HEEELP! This request was aborted because it appears to be forged!

[szabesz]

6 minutes ago, Pixrael said:

I read each of them, almost all with different situations/solutions (session.referer_check in php.ini, no space in server disk, file permissions, CSRF, database auto_increment, etc), with all in the forum trying to guess the solution, even some threads don't reach a final solution

So you can see that it is a server environment issue and a ProcessWire one, ie. both. That is why it is hard to track down.

Edited April 5, 2018 by szabesz
trying to clarify what I mean :)

[Pixrael]

I know, I know. I don't want to be misunderstood here, I love PW .. but I don't like so much the look my boss has in his eyes now .. hehe

[flydev]

It was a server issue and not a ProcessWire one - the reason behind the message "This request was aborted because it appears to be forged" on this case was because the PHP session path was not writable.
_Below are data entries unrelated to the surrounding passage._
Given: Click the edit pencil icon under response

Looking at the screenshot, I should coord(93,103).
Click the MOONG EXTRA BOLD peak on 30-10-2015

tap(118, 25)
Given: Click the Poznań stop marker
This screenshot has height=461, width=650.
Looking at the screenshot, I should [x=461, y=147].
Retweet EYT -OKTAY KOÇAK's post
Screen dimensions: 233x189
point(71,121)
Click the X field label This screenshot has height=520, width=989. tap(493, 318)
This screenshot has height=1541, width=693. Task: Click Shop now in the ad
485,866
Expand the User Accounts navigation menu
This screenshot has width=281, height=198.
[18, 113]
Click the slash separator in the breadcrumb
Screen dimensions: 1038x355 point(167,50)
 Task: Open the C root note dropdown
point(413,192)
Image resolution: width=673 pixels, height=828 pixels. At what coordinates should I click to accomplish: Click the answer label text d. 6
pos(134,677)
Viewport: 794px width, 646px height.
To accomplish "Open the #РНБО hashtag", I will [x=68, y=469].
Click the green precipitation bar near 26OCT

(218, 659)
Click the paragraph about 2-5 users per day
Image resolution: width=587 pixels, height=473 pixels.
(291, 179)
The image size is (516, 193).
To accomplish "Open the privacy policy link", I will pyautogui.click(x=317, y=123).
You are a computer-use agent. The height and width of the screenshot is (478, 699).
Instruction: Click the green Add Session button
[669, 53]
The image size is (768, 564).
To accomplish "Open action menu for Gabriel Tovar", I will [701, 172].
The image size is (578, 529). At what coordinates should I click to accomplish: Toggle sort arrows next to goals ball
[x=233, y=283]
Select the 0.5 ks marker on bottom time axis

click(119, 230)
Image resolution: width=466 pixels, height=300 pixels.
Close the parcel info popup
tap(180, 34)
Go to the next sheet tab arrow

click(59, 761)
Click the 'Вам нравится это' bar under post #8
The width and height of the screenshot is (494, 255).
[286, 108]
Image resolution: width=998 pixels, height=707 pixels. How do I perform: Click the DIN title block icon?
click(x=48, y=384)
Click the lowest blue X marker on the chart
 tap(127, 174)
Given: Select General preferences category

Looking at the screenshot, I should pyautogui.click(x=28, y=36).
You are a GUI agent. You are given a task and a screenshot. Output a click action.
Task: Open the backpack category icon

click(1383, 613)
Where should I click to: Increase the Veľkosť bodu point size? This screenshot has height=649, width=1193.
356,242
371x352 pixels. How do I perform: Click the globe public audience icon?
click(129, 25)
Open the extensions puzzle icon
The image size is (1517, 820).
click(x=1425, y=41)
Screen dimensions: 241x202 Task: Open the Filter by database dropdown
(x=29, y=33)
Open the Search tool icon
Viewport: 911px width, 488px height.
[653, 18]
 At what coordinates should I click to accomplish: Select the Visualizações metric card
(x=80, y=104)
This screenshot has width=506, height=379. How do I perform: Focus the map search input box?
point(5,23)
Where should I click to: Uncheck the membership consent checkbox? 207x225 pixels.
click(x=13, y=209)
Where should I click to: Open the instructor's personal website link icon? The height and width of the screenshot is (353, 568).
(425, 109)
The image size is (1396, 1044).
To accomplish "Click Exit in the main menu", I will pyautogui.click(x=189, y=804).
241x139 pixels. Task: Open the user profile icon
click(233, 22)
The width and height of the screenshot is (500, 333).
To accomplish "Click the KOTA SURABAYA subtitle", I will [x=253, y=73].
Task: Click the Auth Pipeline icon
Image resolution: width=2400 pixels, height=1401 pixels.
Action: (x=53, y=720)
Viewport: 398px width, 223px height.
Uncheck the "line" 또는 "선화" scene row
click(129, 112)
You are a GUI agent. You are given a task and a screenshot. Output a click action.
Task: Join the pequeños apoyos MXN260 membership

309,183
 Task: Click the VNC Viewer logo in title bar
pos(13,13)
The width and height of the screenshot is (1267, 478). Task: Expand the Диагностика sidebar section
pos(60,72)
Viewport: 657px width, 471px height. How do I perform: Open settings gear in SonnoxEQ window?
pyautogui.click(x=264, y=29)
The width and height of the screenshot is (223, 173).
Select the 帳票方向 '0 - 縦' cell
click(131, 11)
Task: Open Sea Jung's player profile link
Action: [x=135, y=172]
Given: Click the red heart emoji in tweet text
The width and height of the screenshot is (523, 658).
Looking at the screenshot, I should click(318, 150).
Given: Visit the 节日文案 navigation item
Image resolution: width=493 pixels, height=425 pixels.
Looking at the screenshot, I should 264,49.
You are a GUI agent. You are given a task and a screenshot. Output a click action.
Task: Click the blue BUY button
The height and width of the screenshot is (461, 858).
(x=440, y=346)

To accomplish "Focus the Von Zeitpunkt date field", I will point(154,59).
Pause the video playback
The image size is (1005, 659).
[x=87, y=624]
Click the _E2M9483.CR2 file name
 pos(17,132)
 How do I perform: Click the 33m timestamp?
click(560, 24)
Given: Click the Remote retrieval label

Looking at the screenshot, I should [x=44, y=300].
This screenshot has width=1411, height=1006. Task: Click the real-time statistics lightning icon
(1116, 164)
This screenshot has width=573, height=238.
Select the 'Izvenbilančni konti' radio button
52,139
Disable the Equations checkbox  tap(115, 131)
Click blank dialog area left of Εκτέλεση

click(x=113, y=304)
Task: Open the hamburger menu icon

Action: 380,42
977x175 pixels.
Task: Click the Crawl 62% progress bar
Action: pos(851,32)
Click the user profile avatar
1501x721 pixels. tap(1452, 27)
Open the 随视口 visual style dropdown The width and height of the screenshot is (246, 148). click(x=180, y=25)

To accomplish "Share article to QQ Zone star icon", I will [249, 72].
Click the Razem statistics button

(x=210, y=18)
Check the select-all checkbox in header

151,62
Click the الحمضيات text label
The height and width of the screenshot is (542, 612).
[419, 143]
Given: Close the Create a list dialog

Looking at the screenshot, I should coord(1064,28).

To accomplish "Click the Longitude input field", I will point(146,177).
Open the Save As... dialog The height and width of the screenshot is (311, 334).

The website is back online with backend working like a charm  ?

[bernhard]

Great that you found the issue. Would be curious what WordPress would have done on that server ? Do you think it would make sense to improve processwire so that it showed an appropriate error message in such cases? Would that be even possible? If yes maybe someone can make a PR? ☺

[flydev]

I think it could be checked on the installation process, checking if these path are writable or not and thus sending a warning that potential session issue could arise.

 

5 minutes ago, bernhard said:

Would be curious what WordPress would have done on that server

I can't tell you, I think nothing, but I never tried to install this CMS ?

[szabesz]

Just now, flydev said:

it could be checked on the installation process

+1  And in the cases of migrating a site to its new home, one should always install a clean ProcessWire instance in advance in order to test that the server environment is OK to begin with.

[kongondo]

1 hour ago, flydev said:

on this case was because the PHP session path was not writable.

Excellent work on solving this! I am curios though, how would upgrading MySQL cause this? It seems the site was working OK pre-the upgrade.

[flydev]

The reason, after the upgrade of Plesk and PHP, by default the PHP setting session.save_path point to /var/lib/php/session and not /var/tmp where before he got r/w permissions (I don't know if Plesk was already installed or not before the upgrade). The final problem was not MySQL.

[Pixrael]

8 hours ago, kongondo said:

Excellent work on solving this! I am curios though, how would upgrading MySQL cause this? It seems the site was working OK pre-the upgrade.

If you check this tutorial https://support.plesk.com/hc/en-us/articles/213367429-How-to-upgrade-MySQL-from-5-1-to-5-5-on-Linux, you can see a note that says "The PHP package can also be updated during this procedure". I did not pay attention to this because I had installed the latest version of PHP, but it seems that anyway the package and its configuration were changed during the upgrade.

9 hours ago, flydev said:

I think it could be checked on the installation process

maybe.. and during the user login at admin too.. because like in my example, it can happen after the installation...

At least we need a topic, or a recipe at https://processwire-recipes.com/ or wherever the option we have, to guide beginners like me. Explaining all the test that must be done after "This request was aborted because it appears to be forged" because after my investigation I found several causes for this, and almost 127 forum entries about it.

https://www.google.com/search?q=site:processwire.com+"This+request+was+aborted+because+it+appears+to+be+forged"

Now, at this moment I can breathe! I want to say a BIG THANK YOU to @flydev who won my admiration and has been a wonderful human being

[bernhard]

I think you could open an issue at GitHub explaining your example and providing the link to the 127 entries related to that error message. Maybe Ryan has an idea how he can add some checks that show more helpful informations and make it easier to track down the issue.

[Testic]

In my case, sessions were not handled correctly. 

In order to fix it:

1. I installed the core module Session Handler Database (SessionHandlerDB) locally,
2. Create a mysqldump of my local database 
3. Imported the mysqldump to my online environment 
4. Voila! 

[Mikie]

In my case, installing a module with the same class name as a personal module I had been working on broke my site.

Wiping the site/assets/cache and session files and removing the offending module folder didn't work, so I emptied the caches database table.

This restores access to the admin, however I then get a bunch of errors about Inputfields not existing like the screenshot in the original post in this topic. If I then refresh my modules the site breaks again with a specific "Class not found" error.

The fix is to re-order the offending modules declared in the Modules.site/modules/ row of the caches table in the database, as explained here:

Regarding "This request was aborted because it appears to be forged!", the only time I have seen that was when I was on a load balanced internet connection, eg a router splitting access to two WANs. I hadn't configured the router to keep individual local ips on the same connection, and thus it kept switching my computer's public ip and the only reason I figured this out was 1. processwire 2. banking websites!